All: $50 deposit by November 2, 2018 (3 days).
Pre-Production: $500. Balance due December 7, 2018
Production: $350. Balance due February 8, 2019
Catered lunch: $80 (4 days x $20)
We charge a nominal fee to cover some of the event expenses (the actual cost to my business including planning, equipment and work stoppage is about $500 per person over and above this fee). As a charitable organization, your fee, less the cost of food, is tax deductible in the USA (and any additional donation is deeply appreciated). As noted above, should you win a slot in the lottery, you will be sent an invoice on October 30th, and a $50 deposit to hold your spot is due by Friday, November 2nd. Slots for which deposits have not been paid by that date will be offered to the next person on the waiting list. Please note there is no catered lunch option for Pre-Production and that the fee for Pre-Pro includes Production.
Availability: There are 10 openings for Pre-production and an additional 15 slots for the Production event itself. The people selected for Pre-Production must attend the Production event in March so there are a total of 25 staffing positions. If you somehow missed it, here’s the link to the Registration Form.
As a registered 501c3, we welcome your financial support. Thank you!
In closing, my personal experience on the TNR program: (you can skip this)
I am a caretaker of two colonies, one behind the factory and another about half a mile away. Caretaking means I feed and water them daily, monitor the health of individual cats to prevent the spread of disease and lastly, I trap twice a year. Or did. When I first started trapping at the factory, I caught 7 cats. One was a lost cat who’d taken up with the colony and with his chip, his owner was found (who relinquished him; “Diego” was re-homed with a pattern maker colleague who eventually ended up with 2 of my rescues). Three years later, my factory colony is down to 2 cats.

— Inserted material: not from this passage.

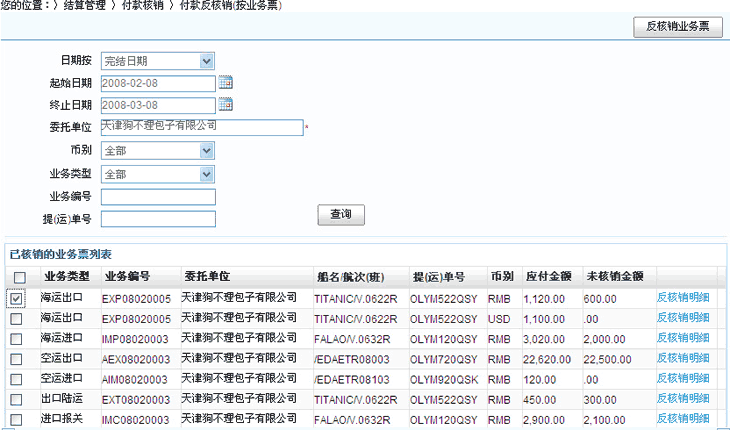The width and height of the screenshot is (730, 430).
Task: Click the 应付金额 column header
Action: coord(547,276)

My other colony down the street was quite large, maybe 30 cats or so. I trap twice a year there and in the time I’ve been doing it, the colony has shrunk by at least 30%. Again, some of the cats I trapped were strays, not ferals, and placed in homes happy to have them. Best of all, I haven’t seen any kittens in over a year. I’ve removed sick cats for treatment and fostered to ensure the cats didn’t have something communicable because family cats will hang around feeding stations and get sick too. TNR helps keep all neighborhood cats, feral, stray or owned, and their owners families, healthier.
To address the repeated comments from people who say they can’t come because they are allergic to cats and somehow imagine that my factory is crawling with them — these cats are wild, they’re not strays, there is a big difference. You will probably never see one outside, much less in the factory. Sighting one of the factory ferals is such a rare event that staff and visitors are excited to finally see one. The closest that the ferals will let me get is about 10 feet — and I’ve been feeding them every day for more than three years. So, no cats in the factory.